What would likely rescue this signal
This block calls out the data or conditions that could turn a technically weak signal into a usable one in a composite screen. Based on signal mechanics and the observed failure patterns above; individual combinations are not yet backtested.
- Volume-filter the bullish side — A lower-band touch on HIGH volume is capitulation; on low volume is drift. A bullish filter requiring volume > 1.5× average + a follow-through close above T+1 open might isolate real reversals from continuing drawdowns. Not currently implemented in the screen filter layer.
- Regime gate the bullish side — Bullish Bollinger worked 2015-2019 and broke 2020+. A filter requiring 'market breadth > 55%' (most stocks above 50DMA) or 'SPX not within 5% of ATH' might carve out the residual mean-reversion regime.
- Hold the bearish trade to 60d — Bearish edge doubles from 20d to 60d (−0.22 → −0.62). Short-horizon exits on Bollinger bearish leave alpha on the table. This argues for a time-stop rather than a profit-target exit — hold the full 60d window absent a structural invalidation (stock taking out its upper-band high by > 2%).
See also Why technical-only signals don't survive on their own for the broader argument.
5 · Before you act — a 5-point checklist
- Normal trading day? Rule out earnings (within ±3 days), ex-dividend, or known corporate-action dates — the signal is almost certainly reading noise, not momentum, in those windows.
- Where is price vs its own 50 / 200 DMA? A mean-reversion signal firing against the long-term trend (e.g. oversold in a clean uptrend) is much more reliable than one firing with it.

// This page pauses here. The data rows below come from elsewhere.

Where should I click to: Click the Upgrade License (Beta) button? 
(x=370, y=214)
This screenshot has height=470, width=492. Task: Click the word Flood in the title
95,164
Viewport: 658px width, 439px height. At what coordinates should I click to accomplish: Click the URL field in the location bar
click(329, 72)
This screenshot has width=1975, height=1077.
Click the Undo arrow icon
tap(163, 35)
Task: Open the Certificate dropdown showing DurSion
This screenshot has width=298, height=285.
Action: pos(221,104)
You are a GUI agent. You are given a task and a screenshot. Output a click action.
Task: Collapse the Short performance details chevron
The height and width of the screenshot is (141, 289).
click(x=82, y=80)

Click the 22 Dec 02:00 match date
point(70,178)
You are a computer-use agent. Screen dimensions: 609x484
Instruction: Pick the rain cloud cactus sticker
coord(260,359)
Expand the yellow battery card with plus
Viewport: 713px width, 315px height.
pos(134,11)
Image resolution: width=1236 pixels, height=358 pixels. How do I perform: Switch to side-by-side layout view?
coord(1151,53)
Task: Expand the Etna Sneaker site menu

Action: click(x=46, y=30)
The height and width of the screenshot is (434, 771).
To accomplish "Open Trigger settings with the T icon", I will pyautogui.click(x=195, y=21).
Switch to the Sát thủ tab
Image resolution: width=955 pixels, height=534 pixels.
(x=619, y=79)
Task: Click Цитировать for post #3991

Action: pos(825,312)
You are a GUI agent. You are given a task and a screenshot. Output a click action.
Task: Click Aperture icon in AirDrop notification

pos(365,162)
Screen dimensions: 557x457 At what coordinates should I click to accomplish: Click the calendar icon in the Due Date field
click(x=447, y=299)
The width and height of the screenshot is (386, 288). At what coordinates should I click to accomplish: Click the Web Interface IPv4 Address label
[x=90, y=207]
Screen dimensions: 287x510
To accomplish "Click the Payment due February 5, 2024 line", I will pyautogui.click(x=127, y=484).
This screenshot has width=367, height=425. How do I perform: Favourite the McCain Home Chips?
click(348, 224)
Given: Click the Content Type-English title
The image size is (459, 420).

- What's the sector breadth doing? An isolated signal in a broadly down-trending sector is a lower-confidence setup than one firing with the rest of its peer group.
- Is ADV20 enough for your size? If the trigger is on a $500M name and you want to move $1M notional, you're the tape. Consider adv20d ≥ 5% of your intended position.
- What invalidates you? Define a price level (for longs: a close below the trigger-day low; for shorts: close above the trigger-day high) and honor it. The backtest alpha is an average; any one trade can be at either tail.
Execution notes
Bearish upper-band touches are the only tradable direction here. 20d and 60d both deliver real alpha; 60d compounds more but adds event risk. Entry = open T+1. The bullish lower-touch trade is a structural loser — stocks touching their lower band in a bull market are usually breaking down, not pausing. Note: Bollinger Bands period/std-dev parameters matter a lot; this backtest uses 20-period / 2 stdev which is the Lambert default. Tighter parameters (shorter window, lower stdev) would fire more often on smaller deviations — likely noisier.